Since the matter which he had to communicate was both solemn and complicated, Jeremy decided that a letter to Marius would be more suitable than a telephone call.
‘Caro,’ he wrote: ‘We went to your father’s grave in the Jewish Burial Ground on the hill over Zante, and some rather surprising things happened.’
Jeremy then gave a full and accurate account of these.
‘I’m afraid,’ he concluded, ‘that I understand none of them. But I thought (O Marius, animae dimidium meae) that you should know of all this. Fielding, Milo (now definitely “ours”, I believe) and I myself are now touring round the Peloponnese. We were half expecting that one or other of us would be called home by now, but as none of us has heard anything, we shall go slowly on to the north, possibly as far as Byzantium. Best love, caro, from Jeremy.’
Jeremy could think of no good reason for giving the details of their intended journey to Marius, but since he had promised to give them to Carmilla if she had not summoned them home by the time they reached Pylos, and now here they were at Pylos and she hadn’t, he telephoned Lancaster College, gave her extension number, and received no answer from it. He therefore walked to the telegraph office near the harbour with Milo (Fielding being asleep on his bed in the Xenia Nestor). There he wired a list of places and dates to Carmilla for her information, and on the way back to dinner at the Nestor enjoyed a zestful conversation with Milo about the curious Gaian rites formerly practised on Samothraki, an island which they hoped to visit in about a fortnight’s time.
Marius received Jeremy’s letter while Jeremy and his friends were in a small boat on a sick-making sea, being carried to Samothraki. Marius read the letter with great care, and was filled with fear.
Like Jeremy, Marius did not understand the subterranean alarums which Jeremy reported. He had no notion who had been responsible for getting them up, or who could have been using his father’s voice, or what the tedious speech about the ‘horsemen’ was intended to convey in practical terms.

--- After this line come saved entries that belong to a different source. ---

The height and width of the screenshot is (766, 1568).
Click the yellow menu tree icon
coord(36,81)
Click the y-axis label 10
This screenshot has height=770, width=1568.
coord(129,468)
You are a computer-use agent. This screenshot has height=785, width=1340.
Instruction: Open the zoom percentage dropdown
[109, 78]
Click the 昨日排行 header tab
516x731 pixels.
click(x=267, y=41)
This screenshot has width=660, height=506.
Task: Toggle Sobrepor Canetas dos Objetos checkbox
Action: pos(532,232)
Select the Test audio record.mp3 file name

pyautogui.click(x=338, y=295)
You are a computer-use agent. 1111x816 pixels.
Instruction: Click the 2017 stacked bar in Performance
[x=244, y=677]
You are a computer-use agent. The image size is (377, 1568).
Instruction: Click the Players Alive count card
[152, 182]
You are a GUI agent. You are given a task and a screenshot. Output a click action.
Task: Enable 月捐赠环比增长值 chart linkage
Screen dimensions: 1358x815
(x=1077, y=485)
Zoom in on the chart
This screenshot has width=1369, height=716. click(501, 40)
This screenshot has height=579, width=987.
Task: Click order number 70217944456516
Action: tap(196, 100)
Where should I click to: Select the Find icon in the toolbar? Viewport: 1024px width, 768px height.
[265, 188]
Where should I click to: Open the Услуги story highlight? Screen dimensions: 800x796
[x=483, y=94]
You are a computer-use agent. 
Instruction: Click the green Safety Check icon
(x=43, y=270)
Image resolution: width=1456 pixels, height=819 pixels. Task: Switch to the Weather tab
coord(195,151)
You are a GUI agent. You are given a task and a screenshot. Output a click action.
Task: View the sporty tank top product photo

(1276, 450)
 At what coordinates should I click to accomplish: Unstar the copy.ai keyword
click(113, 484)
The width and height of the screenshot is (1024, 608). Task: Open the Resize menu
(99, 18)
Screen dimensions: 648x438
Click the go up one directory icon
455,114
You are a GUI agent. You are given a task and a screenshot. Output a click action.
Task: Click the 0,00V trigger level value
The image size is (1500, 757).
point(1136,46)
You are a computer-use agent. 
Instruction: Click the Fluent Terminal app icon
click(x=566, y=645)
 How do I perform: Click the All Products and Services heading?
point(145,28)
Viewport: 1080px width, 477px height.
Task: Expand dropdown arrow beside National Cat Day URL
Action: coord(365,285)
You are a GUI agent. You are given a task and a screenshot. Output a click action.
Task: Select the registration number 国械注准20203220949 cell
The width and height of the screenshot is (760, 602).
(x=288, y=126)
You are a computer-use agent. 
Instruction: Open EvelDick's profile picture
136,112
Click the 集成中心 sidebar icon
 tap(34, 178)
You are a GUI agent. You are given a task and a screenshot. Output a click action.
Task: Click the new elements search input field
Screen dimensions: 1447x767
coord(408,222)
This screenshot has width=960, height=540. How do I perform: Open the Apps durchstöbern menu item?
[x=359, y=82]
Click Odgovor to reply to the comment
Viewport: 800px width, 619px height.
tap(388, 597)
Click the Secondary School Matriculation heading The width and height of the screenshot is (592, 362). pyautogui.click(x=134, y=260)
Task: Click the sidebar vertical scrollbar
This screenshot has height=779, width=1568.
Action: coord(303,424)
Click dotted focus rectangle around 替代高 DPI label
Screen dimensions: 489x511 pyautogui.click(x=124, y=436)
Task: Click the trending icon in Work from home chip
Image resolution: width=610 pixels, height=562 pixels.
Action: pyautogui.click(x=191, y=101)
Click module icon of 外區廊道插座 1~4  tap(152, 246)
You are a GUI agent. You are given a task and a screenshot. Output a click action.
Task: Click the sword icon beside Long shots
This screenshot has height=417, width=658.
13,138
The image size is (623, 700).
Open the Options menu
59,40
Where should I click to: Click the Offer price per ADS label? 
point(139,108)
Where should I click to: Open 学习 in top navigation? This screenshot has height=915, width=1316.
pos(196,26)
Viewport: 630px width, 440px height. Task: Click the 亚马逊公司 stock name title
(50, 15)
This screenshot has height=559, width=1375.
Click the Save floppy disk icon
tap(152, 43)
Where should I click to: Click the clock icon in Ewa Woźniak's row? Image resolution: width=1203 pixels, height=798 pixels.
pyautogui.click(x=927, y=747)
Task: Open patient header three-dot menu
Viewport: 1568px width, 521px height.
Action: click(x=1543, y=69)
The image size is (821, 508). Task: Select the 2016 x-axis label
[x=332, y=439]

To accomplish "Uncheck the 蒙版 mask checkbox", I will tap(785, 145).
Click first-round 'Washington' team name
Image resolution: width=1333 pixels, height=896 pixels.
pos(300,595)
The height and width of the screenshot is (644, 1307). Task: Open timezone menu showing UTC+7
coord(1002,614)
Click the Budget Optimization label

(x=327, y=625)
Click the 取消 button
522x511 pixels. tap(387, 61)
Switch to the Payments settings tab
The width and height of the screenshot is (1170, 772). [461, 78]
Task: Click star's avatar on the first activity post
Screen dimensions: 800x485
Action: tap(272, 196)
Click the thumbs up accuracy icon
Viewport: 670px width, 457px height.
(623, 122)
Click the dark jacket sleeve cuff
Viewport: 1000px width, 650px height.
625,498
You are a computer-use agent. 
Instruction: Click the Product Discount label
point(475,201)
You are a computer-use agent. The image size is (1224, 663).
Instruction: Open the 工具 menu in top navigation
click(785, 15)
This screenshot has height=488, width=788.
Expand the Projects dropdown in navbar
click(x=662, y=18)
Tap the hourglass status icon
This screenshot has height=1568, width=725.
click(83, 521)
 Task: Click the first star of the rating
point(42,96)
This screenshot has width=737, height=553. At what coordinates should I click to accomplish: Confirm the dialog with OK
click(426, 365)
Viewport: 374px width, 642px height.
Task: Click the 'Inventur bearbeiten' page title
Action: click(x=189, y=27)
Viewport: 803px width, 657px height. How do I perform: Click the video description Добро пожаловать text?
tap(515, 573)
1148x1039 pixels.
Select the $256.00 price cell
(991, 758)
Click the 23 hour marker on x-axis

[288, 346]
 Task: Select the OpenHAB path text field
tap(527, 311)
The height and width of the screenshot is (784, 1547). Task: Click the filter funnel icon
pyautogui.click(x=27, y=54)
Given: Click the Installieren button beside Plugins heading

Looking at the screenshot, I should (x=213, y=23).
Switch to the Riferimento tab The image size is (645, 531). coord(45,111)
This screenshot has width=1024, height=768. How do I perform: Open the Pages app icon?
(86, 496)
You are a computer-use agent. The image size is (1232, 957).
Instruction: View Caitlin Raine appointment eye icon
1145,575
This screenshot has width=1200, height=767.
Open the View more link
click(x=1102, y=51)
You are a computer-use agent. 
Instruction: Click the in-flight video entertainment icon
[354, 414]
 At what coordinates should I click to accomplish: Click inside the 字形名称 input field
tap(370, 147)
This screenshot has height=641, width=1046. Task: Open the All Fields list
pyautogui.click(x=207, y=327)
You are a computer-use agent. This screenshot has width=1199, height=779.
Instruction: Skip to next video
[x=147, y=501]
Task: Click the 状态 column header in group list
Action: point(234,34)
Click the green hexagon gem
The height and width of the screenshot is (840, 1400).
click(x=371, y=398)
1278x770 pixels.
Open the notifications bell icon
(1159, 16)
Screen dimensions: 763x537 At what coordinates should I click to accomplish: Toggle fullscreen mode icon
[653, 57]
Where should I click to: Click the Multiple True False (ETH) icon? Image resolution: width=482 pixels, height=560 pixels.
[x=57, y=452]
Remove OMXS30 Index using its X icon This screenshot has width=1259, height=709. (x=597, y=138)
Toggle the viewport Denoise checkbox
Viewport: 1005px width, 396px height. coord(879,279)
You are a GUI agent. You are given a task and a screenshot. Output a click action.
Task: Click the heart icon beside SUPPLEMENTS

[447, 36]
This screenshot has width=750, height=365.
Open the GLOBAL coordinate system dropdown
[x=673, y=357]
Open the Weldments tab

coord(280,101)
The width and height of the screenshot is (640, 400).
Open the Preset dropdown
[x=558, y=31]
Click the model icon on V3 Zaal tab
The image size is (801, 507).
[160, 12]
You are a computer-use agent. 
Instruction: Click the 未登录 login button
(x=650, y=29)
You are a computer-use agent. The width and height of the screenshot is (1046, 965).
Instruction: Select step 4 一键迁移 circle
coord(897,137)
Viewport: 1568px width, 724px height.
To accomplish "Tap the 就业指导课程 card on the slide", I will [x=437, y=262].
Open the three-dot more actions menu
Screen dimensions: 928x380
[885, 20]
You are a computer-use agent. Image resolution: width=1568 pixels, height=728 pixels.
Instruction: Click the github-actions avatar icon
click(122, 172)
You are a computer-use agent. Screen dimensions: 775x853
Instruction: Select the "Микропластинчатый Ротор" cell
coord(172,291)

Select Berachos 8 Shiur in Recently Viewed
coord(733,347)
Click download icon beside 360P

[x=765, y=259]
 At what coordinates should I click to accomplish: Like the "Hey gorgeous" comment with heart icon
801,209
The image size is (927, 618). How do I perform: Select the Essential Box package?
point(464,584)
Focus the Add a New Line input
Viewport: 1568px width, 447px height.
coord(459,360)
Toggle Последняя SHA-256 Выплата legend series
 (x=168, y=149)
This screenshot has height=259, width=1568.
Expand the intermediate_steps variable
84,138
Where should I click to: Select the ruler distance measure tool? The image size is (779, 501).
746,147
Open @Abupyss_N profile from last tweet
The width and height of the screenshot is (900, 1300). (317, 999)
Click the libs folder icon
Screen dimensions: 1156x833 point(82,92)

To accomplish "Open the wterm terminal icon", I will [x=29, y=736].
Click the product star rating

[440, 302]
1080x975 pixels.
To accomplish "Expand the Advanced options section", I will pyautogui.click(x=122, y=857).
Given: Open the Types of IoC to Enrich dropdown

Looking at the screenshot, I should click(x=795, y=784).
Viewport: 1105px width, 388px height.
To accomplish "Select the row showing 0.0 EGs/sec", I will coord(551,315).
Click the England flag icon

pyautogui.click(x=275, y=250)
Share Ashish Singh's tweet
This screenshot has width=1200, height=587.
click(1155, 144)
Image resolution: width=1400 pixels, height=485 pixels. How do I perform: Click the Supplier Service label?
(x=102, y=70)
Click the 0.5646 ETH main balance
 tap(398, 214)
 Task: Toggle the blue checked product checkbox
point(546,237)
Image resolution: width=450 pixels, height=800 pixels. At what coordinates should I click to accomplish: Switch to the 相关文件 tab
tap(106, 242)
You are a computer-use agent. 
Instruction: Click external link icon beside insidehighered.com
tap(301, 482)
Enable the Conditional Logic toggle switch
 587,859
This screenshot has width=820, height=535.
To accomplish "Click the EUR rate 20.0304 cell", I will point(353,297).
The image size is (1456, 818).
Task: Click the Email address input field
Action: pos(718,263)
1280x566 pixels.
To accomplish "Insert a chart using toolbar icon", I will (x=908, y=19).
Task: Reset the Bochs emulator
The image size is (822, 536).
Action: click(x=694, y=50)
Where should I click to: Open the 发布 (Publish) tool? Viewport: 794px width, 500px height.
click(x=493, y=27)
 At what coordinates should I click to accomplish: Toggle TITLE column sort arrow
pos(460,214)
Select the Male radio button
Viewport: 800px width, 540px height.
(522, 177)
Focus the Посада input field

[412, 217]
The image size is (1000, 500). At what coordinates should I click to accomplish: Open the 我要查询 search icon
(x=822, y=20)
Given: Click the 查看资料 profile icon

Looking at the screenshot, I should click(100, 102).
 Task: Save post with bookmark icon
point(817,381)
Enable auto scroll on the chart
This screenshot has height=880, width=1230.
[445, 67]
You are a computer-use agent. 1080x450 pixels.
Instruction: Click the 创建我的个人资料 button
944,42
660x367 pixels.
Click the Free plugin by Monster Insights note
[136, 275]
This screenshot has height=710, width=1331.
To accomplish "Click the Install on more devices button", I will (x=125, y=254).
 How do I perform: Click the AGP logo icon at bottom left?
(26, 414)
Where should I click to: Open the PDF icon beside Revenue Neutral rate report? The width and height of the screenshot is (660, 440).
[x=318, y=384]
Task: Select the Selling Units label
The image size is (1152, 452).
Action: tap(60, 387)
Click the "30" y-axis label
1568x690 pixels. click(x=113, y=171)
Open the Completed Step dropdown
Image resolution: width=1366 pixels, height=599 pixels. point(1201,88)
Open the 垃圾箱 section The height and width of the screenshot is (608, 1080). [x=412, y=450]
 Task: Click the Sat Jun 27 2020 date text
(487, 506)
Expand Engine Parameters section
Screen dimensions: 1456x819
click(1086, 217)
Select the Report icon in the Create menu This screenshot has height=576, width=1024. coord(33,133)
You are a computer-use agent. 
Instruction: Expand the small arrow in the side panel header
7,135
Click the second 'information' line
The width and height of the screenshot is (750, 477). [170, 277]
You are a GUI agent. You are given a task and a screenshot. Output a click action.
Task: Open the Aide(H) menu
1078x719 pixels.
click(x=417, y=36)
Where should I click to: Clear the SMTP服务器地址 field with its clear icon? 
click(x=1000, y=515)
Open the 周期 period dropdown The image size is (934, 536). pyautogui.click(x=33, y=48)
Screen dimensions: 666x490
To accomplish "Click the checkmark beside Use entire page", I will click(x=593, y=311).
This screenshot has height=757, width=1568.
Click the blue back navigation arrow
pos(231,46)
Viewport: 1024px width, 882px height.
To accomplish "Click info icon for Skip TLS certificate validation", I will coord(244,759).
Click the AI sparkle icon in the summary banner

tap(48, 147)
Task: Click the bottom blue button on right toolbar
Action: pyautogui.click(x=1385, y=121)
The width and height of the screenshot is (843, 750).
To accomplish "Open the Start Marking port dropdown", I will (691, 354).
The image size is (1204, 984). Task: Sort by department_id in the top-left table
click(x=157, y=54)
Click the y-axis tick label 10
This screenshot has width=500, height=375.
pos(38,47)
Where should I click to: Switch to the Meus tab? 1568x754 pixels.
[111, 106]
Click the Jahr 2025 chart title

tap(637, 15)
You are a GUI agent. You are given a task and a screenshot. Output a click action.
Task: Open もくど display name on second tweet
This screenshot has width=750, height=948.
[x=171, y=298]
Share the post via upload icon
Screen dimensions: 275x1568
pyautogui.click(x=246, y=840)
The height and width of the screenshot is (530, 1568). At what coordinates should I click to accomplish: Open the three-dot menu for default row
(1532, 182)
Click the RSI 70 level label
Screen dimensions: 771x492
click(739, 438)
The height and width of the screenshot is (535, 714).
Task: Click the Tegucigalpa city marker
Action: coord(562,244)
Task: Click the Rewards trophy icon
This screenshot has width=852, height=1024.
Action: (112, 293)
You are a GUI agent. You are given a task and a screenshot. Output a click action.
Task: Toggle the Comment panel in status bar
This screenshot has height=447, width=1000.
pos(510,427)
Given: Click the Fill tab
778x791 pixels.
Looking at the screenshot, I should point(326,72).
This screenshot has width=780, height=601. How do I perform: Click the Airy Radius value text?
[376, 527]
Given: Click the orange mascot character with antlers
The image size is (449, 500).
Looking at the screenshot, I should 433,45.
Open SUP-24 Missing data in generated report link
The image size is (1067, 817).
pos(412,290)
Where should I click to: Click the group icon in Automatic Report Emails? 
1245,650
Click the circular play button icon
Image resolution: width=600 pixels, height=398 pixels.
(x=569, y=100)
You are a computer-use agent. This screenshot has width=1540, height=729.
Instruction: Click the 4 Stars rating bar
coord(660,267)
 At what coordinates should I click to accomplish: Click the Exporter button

But one thing Marius understood very clearly indeed: the white Maltese crosses on the black overmantles of the six knights boded ill. For Marius, who had loved his mother (perhaps still did) with a soft, sensual love, had honoured, trusted and obeyed his father with the steadfastness of a royal page (this was part of the reason for his later becoming so deeply attached to Raisley Conyngham: when his father died, he had overmuch loyalty to offer elsewhere); and the bond which bound Marius to his father had been the stronger for certain private codes and signals they had between them – one of which was the Maltese cross.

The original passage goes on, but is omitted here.